Burberry Sp 2021: Riccardo Tisci Marries Nature, Technology, Myth and Imagination

Images courtesy Burberry

Images courtesy Burberry

Riccardo Tisci’s Spring 2021 Burberry Collection unleashed his Givenchy rebel mind, injecting a mega dose of myth and artistic emotion into high-tech clothes deeply anchored in nature.

Tisci sought to capture the menacing undercurrent of 2020 in his “love story between a mermaid and a shark, set against the ocean, then brought to land.” Lurking behind the spring 2021 show on display at an undisclosed show outside of London, was an undercurrent of the mental, emotional terror humans are facing around the world. Because this is not a terror movie, but real life, Tisci’s backdrop of nature as a place of solace, strength and sustainability is key to his message.

The collection also underscores the ongoing theme of modernism juxtaposed against the destruction of nature, with the fashion industry and our clothes being high on the list of real-life foes of nature.

Images courtesy Burberry

Images courtesy Burberry

When Riccardo Tisci arrived at Givenchy in 2005, he expressed a fascination with Gothic touches in the form of a sophisticated darkness. Those subtle leanings took form in Burberry’s spring show in which the designer collaborated with the performance artist Anne Imhof, who won the top prize at the 2017 Venice Biennale, while Eliza Douglas sang at the livestreamed event.

Fashion writer Alison S. Cohen wrote that the pervasive, dystopian sense that pervaded the Burberry show suggested that Tisci was “prepping his followers for life on a new Atlantis.”

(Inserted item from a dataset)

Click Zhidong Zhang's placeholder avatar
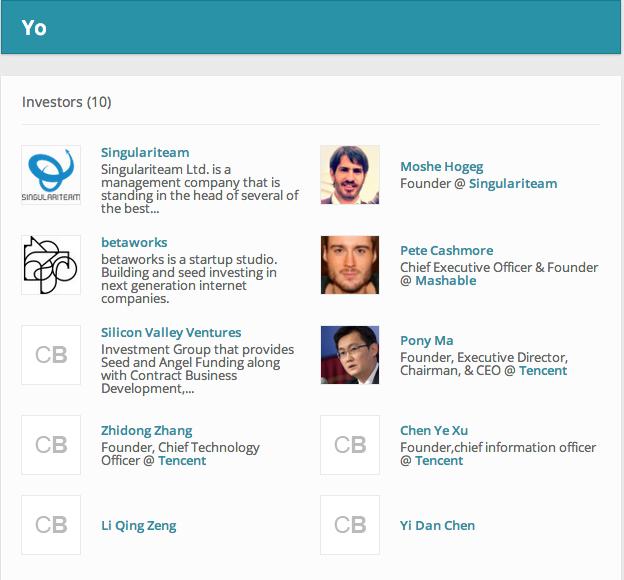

In his own notes about the show and collection, Burberry writes: “The sea, always beautiful, sometimes savage, invariably romantic, inspires the clothing. It reflects a multifaceted view of Britain – simultaneously rural and urban, spanning earth and ocean, always expressing freedom.”

We are losing that freedom in COVID quarantine, no longer free to move about or even go to work in old ways. Demanding the freedom to not wear a mask in public is now a political and polarizing act.

Images courtesy Burberry

Images courtesy Burberry

Simultaneously, Tisci titled the show ‘In Bloom’ — hardly a dystopian concept.

“I was thinking about regeneration, about dynamic youth, about nature constantly recreating itself, always growing and evolving, always alive,” Tisci’s show notes continued. “Water is a symbol of that also—of newness, freshness and cleansing. And through water, life grows—water is what allows nature to bloom. Everything is circular.”

Images courtesy Burberry

Images courtesy Burberry

In the show notes, Burberry is careful to address its own conservation and sustainability goals. Citing their contribution to Groundwork South, Burberry addressed the brand’s challenges and goals in amping up their own efforts to sustain nature. The brand affirmed its own goal to be carbon neutral in its operational energy use by 2022 and to obtain 100 per cent of its electricity from renewable sources in the same time frame.

In February 2020, Burberry announced the launch of a Regeneration Fund to support a portfolio of verified carbon offsetting and carbon insetting projects to directly tackle the environmental impact of Burberry’s operations.

Images courtesy Burberry

Images courtesy Burberry

Tisci has always been clear about the influential roles of women in his life. The designer is the last child born in his family — the only boy with eight sisters and a father who died when he was a child.

It seems impossible that the designer’s quarantine time spent gardening and cooking with his 92-year-old mother in their family home near Lake Como wasn’t instrumental in the genesis of the new collection.

“It’s the first time in 21 years that we spent three months together. It was amazing,” he said on a video call the morning of the show. Tisci said lockdown was an ambivalent experience in his video conference before the show. Vogue described his comments this way:

From a humble background, he spent his career creating a different life for himself. The rootsy surroundings of his quarantine made him reconnect with his childhood and the innocent mindset with which he pursued those dreams. “You open the drawer of your past and see how far you’ve gone as a person, how much you’ve done for yourself, and for others. Your dreams have come true.”